* [PROBLEM DETAILS] Check every line of the data and copy the ones where "title" appears.

Stored data:
*** Block opens ***

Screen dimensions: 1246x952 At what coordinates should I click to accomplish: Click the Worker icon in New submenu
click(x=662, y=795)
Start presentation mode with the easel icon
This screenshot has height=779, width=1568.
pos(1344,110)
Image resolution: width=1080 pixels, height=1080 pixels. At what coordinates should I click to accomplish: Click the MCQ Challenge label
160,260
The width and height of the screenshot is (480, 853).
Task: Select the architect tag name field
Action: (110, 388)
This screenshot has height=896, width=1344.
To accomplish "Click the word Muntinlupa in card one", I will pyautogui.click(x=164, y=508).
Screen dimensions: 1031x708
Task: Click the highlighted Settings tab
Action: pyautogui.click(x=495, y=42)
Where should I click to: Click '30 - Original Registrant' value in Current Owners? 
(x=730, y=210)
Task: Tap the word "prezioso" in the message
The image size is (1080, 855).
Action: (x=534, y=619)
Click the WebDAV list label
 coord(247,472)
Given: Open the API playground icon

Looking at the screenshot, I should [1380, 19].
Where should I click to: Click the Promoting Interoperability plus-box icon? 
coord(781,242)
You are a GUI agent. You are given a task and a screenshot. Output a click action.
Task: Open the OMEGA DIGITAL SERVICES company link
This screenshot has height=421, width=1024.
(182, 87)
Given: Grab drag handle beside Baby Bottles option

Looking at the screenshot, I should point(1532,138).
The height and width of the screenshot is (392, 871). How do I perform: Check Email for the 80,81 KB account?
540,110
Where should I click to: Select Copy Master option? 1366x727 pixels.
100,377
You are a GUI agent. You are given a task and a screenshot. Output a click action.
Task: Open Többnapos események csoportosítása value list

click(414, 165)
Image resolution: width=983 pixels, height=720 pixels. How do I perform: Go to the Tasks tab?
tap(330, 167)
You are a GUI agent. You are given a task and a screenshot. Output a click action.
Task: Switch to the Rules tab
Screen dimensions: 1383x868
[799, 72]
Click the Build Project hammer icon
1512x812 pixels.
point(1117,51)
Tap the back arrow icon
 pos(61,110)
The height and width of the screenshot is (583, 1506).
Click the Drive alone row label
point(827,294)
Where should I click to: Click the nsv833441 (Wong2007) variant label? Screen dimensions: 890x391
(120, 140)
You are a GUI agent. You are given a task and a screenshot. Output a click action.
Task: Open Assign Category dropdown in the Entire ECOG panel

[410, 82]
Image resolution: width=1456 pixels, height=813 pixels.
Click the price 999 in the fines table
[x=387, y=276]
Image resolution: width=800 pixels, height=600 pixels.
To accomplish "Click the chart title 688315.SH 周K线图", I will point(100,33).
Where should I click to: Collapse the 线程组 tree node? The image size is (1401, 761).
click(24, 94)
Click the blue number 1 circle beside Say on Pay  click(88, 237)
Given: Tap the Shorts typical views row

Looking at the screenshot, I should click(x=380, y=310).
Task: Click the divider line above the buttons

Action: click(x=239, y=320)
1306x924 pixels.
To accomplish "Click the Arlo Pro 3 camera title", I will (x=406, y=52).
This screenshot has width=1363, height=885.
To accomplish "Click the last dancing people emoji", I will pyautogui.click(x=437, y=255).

*** Block closes ***

* [WORKED SOLUTION]
To accomplish "Click the chart title 688315.SH 周K线图", I will point(100,33).
To accomplish "Click the Arlo Pro 3 camera title", I will (x=406, y=52).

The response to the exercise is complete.